Ces histoires nous parlent de la conversion, du retour à Dieu, mais aussi et surtout de Dieu qui se met à notre recherche pour nous réconcilier avec lui. Dieu notre Père veut que nous vivions une relation d’alliance avec lui, et jamais il ne se résigne à notre refus de vivre dans l’amitié avec lui. Il espère toujours notre retour à la maison comme le père de la parabole. C’est cela qu’affirme le Nouveau Testament en disant que Dieu veut le salut de tous les hommes. Quand nous parlons de conversion et de retour à Dieu, nous devons comprendre que la vie chrétienne nous met dans un état de conversion permanente. Je m’explique. Il y a la grande conversion, celle du début, comme dans le cas de Paul qui ne savait que « blasphémer, persécuter, insulter », mais qui, du jour au lendemain, est devenu disciple puis apôtre de Jésus. Ce changement radical est l’œuvre de la grâce, du don d’amour de Dieu en Jésus-Christ. Et cette grâce a été plus forte que le fanatisme de Saul qui le poussait à persécuter l’Eglise en croyant faire la volonté de Dieu. Mais il y a aussi la conversion, les conversions quotidiennes, de ceux qui sont déjà chrétiens, nos conversions. C’est cela que le Carême vient nous rappeler chaque année. Nous sommes baptisés et nous avons mis notre foi dans le Christ, mais nous mesurons chaque jour combien nous sommes éloignés de la sainteté qui est notre vocation à tous. Dieu veut non seulement notre salut, mais aussi, et c’est inséparable, notre progrès spirituel et moral. Si nous sommes bons, nous pouvons toujours devenir meilleurs. La vie chrétienne est dynamique et elle nous pousse de l’avant. C’est le sens du sacrement du pardon qui nous est offert non seulement pour obtenir le pardon de nos péchés graves mais aussi des péchés dits véniels. La miséricorde divine est un appel à progresser sur ce chemin de perfection sans jamais nous décourager, sans jamais abandonner la lutte spirituelle qui est celle de la vie chrétienne, et cela dans des domaines allant de notre vie de prière personnelle jusqu’à notre vie familiale, sociale, et notre engagement au service du bien commun dans la société. La doctrine sociale de l’Eglise nous aide à progresser dans tous les domaines très concrets de notre vie. Par exemple, à travers son encyclique Laudato si’, le pape François nous demande de faire notre examen de conscience par rapport à l’écologie, et il n’hésite pas à parler de conversion écologique.

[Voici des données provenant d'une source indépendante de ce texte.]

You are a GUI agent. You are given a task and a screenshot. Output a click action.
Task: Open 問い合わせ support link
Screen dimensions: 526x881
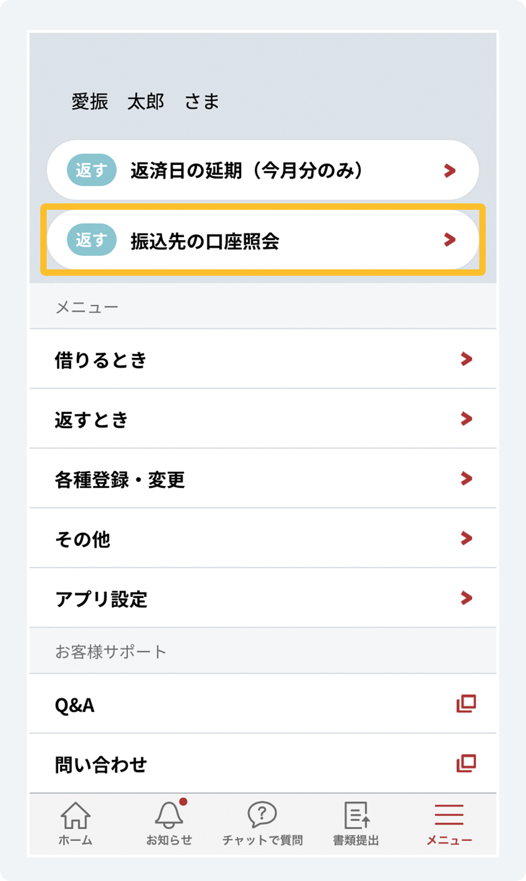101,764
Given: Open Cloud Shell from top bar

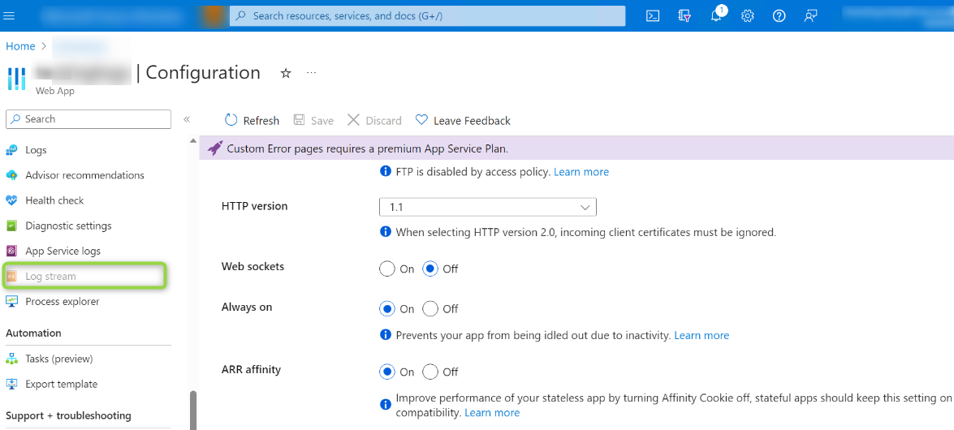Looking at the screenshot, I should (653, 15).

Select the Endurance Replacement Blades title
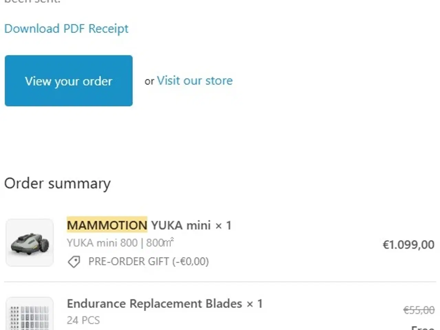click(154, 304)
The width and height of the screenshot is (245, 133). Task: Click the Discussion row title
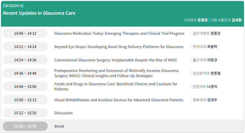point(63,113)
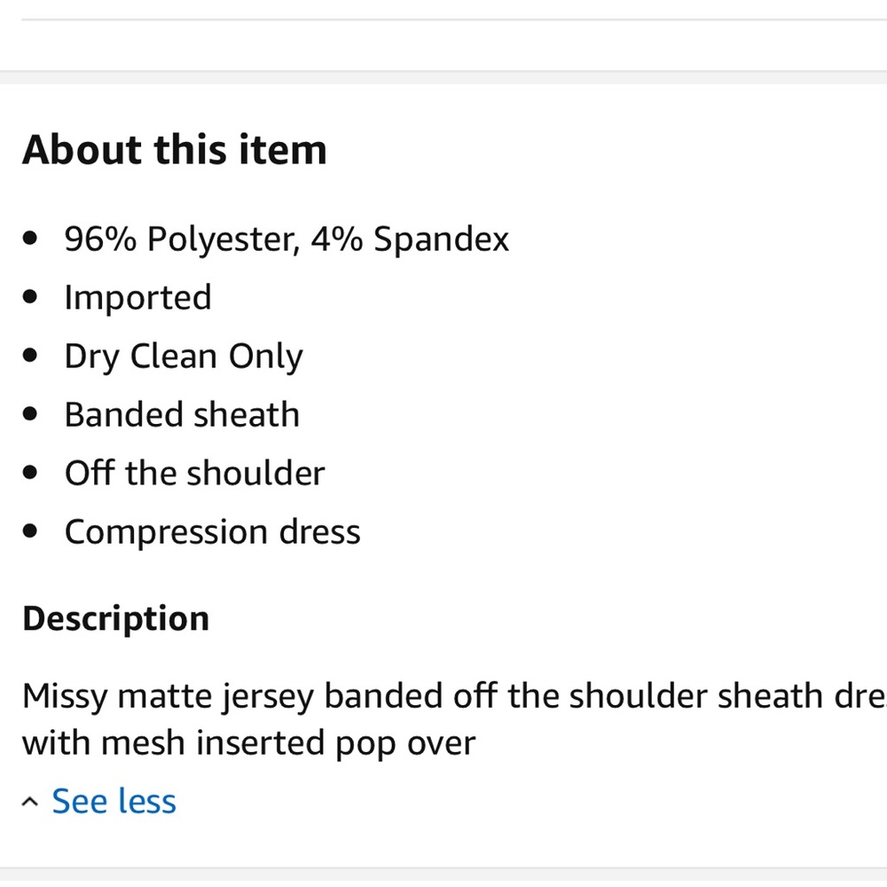Click the Description heading

115,618
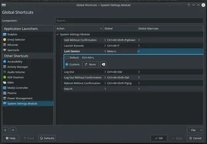
Task: Click the plus add component button
Action: (5, 130)
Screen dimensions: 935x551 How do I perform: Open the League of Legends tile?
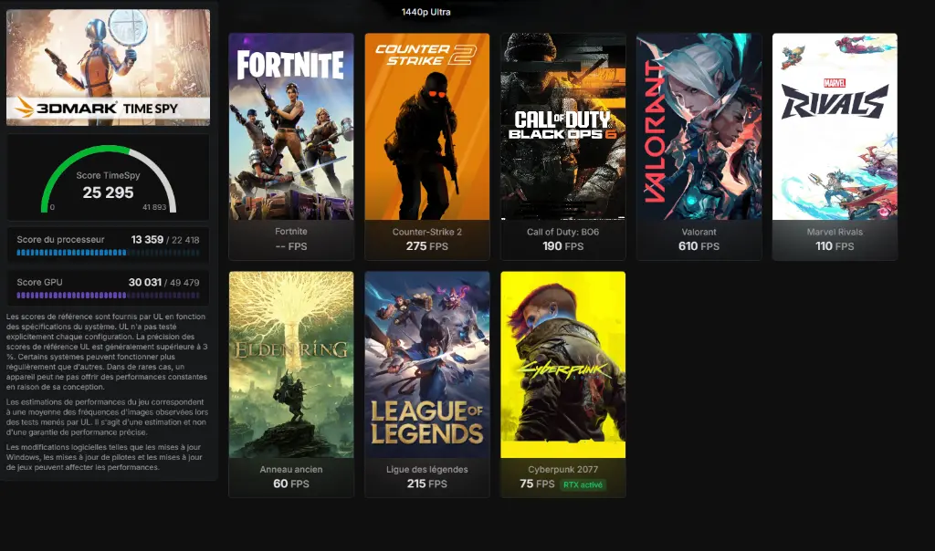coord(427,384)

Dans les trois paraboles de la miséricorde nous entendons comme un refrain : celui de la joie du ciel, des anges et du Père lui-même lorsque nous revenons vers lui par un acte de conversion, lorsque nous utilisons notre liberté pour dire oui au projet de Dieu pour nous, pour répondre à notre vocation : « Il fallait bien festoyer et se réjouir ». Nous trouvons ici une motivation très forte pour prendre au sérieux toutes les petites conversions quotidiennes. L’amour incompréhensible de Dieu est tel que nous sommes capables de réjouir son cœur, de lui faire plaisir, chaque fois que nous retournons vers lui après nous en être éloignés, chaque fois que nous progressons dans notre vie spirituelle et morale. Voilà le sacrifice qui plaît à Dieu, celui d’un cœur brisé et broyé, d’un cœur qui se laisse toucher par l’Esprit Saint. Rien ne touche plus le cœur de Dieu que notre humilité et le sincère regret que nous avons de nos fautes, de nos péchés et de nos imperfections. Dieu nous donne cet immense pouvoir sur son propre cœur, celui de le réjouir par notre retour à lui. Il nous offre cela dans sa miséricorde. Pourquoi attendre demain pour commencer à prendre au sérieux son appel à la sainteté ?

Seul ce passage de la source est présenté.